Manitoba Legislative Building (M1403)

Murals

Despite the fact that Augustus John had undertaken work on a huge mural for the Canadian War Memorial Fund and painters like D Y Cameron and James Kerr-Lawson had been sent to the front as Honorary Majors, it was Brangywn who was invited to design a lunette depicting Canada’s war record for Winnipeg’s New Parliament Building designed by Frank Worthington Simon, President of the RIBA, England.   The lunette, 22ft above floor level, is on one side of the rotunda at the top of a central staircase, flanked by Corinthian columns, and lit by diffused light from stippled glass in the eye of the dome above.

The diary written by Brangwyn’s assistant Frank Alford provides useful and sometimes amusing insights into the progress of the work.  Apart from numerous studies the preliminary work was merely a rough cartoon on an imperial sized sheet of grey lining paper.  Brangwyn couldn’t decide initially whether to use oil or tempera and finally decided on the latter, but having purchased suitable canvas opted for oils, Alford noting that ‘the ground consequently will let the oil of the white lead and gold size fixing through to the front of the canvas when the ground has not been covered’. 

On 3 January 1921 the canvas was lowered so that Brangwyn could work on the upper sections which had initially been laid in by Alford and on the 15 and 16 January the canvas was taken down from scaffolding and a thick jelly size was applied to the back by Alford and Brooks (the local builder and decorator employed by Brangwyn).  The panel was declared completed on 20 January and was inspected two days later by Frank Simon who became concerned that the dimensions were not correct. 

The problem must have been overcome because on 29 January Alford insured the panel for £2,000 with De Fall of London Wall and arranged for collection and transit with the Dominion Express Company.  For this purpose the canvas was laid face down and rolled in brown paper round a nine inch roller which was then covered in thin zinc sheeting soldered at the joints to make it waterproof and placed in a wooden box which was duly collected on 1 February.  On 22 March 1921 Brangwyn received news that the canvas had arrived in Winnipeg and had been fixed.  He was paid $10,000.

Brangwyn’s own description of his work was printed in the Manitoba Free Press, 23 April 1920:

‘In the foreground there is a processional group of soldiers representing life at the front.  On the left are men digging trenches and one is playing an accordian.  In the centre is a group of wounded going to the dressing station, and at the right are men feeding from a kettle of soup.  In the background a big siege gun is being loaded in a ruined wood, with a shattered building in the background.  The colour treatment is light rather than gay, with sunny effect in gold and blue to give the full decorative value.  The picture tells the story without any stress on war’s horrors.’

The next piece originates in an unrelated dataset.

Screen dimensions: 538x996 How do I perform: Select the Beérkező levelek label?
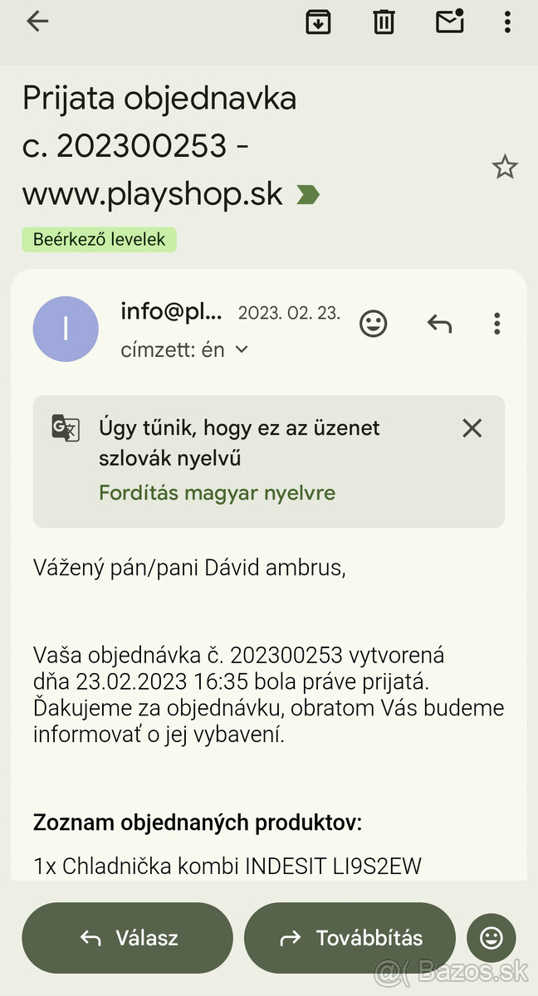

The ruined building may represent the ‘shell-torn city of Ypres’ as heralded by the Manitoba Free Press; the Canadian forces were involved in the second battle of Ypres in February 1915. Brangwyn more mundanely observed that ‘the first shot from the gun would have destroyed the building and that decorative purposes alone kept it standing’.

In 1925 Thomas W Leslie wrote a guidebook and suggested that the roadside shrine with the Madonna and Child symbolized ‘The Faith of the Soldiers’; the accordion player represented ‘The Spirit of the Soldiers’; the French peasant with spade illustrated ‘how war disorganizes peaceful pursuits’; and the men eating and drinking indicated the ‘commissariat side of the army’. 

But Brangwyn didn’t DO symbolism – it just indicates how people interpret works.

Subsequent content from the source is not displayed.